### BRIEF
Copy out the entries starting at the line that contains "Image resolution: width=753" and ending after the line that contains "tap(241, 767)", with both of those lines included.

### PROVIDED RECORDS
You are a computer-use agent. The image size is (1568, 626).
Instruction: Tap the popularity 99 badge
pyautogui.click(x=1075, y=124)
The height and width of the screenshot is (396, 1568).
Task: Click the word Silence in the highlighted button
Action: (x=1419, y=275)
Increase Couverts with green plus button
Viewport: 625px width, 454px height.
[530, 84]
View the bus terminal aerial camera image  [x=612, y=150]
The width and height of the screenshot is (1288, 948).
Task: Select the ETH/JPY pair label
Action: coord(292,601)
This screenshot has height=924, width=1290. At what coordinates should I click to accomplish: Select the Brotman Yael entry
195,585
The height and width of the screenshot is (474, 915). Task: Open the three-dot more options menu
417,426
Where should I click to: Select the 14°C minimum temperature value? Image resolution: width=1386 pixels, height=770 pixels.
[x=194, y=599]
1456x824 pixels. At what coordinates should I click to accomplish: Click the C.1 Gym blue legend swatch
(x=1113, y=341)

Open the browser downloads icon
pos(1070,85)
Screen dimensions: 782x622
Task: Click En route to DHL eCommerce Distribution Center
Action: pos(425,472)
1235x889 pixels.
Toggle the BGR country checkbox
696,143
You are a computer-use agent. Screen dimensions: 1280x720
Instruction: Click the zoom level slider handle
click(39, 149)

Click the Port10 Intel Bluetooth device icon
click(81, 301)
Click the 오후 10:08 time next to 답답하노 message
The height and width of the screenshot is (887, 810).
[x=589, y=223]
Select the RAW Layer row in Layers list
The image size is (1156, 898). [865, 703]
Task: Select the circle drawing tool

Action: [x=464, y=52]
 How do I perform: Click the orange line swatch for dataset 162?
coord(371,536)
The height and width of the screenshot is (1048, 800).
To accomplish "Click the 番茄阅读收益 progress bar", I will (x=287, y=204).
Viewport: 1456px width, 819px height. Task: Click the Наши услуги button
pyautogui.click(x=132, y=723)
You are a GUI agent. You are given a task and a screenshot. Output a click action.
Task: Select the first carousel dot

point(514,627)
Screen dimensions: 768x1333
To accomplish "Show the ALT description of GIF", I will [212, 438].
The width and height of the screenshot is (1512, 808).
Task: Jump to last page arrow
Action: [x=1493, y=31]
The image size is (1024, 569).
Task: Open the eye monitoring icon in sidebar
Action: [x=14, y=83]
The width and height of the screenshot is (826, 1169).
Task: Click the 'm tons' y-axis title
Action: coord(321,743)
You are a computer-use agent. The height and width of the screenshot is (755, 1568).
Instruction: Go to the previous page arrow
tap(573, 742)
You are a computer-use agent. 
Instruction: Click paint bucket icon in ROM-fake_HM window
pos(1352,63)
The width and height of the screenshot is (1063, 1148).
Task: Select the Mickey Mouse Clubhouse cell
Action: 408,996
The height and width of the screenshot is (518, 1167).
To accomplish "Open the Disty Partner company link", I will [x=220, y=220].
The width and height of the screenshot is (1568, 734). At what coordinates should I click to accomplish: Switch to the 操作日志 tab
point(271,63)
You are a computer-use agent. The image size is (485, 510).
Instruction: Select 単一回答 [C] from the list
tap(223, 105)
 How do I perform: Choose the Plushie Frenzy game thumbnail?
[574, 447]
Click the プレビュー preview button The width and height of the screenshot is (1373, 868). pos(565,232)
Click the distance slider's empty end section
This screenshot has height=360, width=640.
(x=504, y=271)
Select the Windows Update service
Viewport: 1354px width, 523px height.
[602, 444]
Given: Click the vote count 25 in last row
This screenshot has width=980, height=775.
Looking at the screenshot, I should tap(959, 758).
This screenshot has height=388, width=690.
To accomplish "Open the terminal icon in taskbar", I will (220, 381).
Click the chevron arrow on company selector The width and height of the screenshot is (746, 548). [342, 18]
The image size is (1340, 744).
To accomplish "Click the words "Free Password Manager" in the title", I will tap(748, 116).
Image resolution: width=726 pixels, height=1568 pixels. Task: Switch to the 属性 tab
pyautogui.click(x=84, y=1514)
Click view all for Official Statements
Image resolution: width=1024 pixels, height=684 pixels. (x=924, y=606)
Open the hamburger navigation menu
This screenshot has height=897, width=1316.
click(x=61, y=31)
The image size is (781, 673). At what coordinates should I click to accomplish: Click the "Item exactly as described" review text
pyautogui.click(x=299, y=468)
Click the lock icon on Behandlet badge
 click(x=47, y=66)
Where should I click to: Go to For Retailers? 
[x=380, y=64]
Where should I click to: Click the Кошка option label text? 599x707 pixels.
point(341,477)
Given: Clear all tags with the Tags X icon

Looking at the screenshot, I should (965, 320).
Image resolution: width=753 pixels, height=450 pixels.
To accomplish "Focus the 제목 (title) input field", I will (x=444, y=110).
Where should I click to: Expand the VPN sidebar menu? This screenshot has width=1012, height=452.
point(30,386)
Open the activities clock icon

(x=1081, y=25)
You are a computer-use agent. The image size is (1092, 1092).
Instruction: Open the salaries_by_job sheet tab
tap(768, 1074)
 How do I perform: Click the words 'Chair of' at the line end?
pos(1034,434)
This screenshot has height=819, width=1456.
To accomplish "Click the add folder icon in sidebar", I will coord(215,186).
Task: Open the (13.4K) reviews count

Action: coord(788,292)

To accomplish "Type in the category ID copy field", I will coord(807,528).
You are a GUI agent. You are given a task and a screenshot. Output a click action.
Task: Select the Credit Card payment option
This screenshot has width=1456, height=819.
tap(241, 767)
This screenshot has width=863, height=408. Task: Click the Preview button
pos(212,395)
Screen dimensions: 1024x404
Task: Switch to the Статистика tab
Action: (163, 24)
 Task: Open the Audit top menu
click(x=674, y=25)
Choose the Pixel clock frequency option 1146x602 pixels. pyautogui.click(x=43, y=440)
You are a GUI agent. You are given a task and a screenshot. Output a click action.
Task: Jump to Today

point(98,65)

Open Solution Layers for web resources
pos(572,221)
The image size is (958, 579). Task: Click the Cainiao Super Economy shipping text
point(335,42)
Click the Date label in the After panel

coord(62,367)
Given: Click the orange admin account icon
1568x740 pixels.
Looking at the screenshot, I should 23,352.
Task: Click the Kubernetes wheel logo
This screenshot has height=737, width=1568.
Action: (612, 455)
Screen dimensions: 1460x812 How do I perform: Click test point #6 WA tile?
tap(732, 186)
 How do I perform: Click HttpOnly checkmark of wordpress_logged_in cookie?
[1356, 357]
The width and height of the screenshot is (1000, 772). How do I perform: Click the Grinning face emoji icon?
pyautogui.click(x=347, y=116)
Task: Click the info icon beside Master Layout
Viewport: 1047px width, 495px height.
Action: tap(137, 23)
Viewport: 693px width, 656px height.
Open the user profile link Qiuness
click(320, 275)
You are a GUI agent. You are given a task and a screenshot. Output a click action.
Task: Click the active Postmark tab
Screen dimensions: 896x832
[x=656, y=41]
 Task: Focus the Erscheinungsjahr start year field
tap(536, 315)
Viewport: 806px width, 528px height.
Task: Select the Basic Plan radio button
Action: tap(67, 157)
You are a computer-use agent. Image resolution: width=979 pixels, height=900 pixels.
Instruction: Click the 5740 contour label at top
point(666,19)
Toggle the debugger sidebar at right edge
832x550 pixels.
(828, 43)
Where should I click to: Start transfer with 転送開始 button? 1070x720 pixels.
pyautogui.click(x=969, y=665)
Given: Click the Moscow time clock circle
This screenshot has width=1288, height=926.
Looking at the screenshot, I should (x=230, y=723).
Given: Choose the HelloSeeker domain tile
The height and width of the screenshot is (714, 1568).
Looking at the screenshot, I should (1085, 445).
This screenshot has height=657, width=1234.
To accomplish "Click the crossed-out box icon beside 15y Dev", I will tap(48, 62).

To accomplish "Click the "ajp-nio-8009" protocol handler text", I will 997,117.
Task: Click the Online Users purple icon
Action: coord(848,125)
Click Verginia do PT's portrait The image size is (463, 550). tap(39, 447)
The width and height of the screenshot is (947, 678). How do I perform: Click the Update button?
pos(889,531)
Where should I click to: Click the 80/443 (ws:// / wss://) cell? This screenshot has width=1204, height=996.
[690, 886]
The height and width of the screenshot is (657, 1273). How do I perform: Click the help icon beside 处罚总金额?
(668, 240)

### SOLUTION TO THIS PROBLEM
Image resolution: width=753 pixels, height=450 pixels.
To accomplish "Focus the 제목 (title) input field", I will (x=444, y=110).
Where should I click to: Expand the VPN sidebar menu? This screenshot has width=1012, height=452.
point(30,386)
Open the activities clock icon

(x=1081, y=25)
You are a computer-use agent. The image size is (1092, 1092).
Instruction: Open the salaries_by_job sheet tab
tap(768, 1074)
 How do I perform: Click the words 'Chair of' at the line end?
pos(1034,434)
This screenshot has height=819, width=1456.
To accomplish "Click the add folder icon in sidebar", I will coord(215,186).
Task: Open the (13.4K) reviews count

Action: coord(788,292)

To accomplish "Type in the category ID copy field", I will coord(807,528).
You are a GUI agent. You are given a task and a screenshot. Output a click action.
Task: Select the Credit Card payment option
This screenshot has width=1456, height=819.
tap(241, 767)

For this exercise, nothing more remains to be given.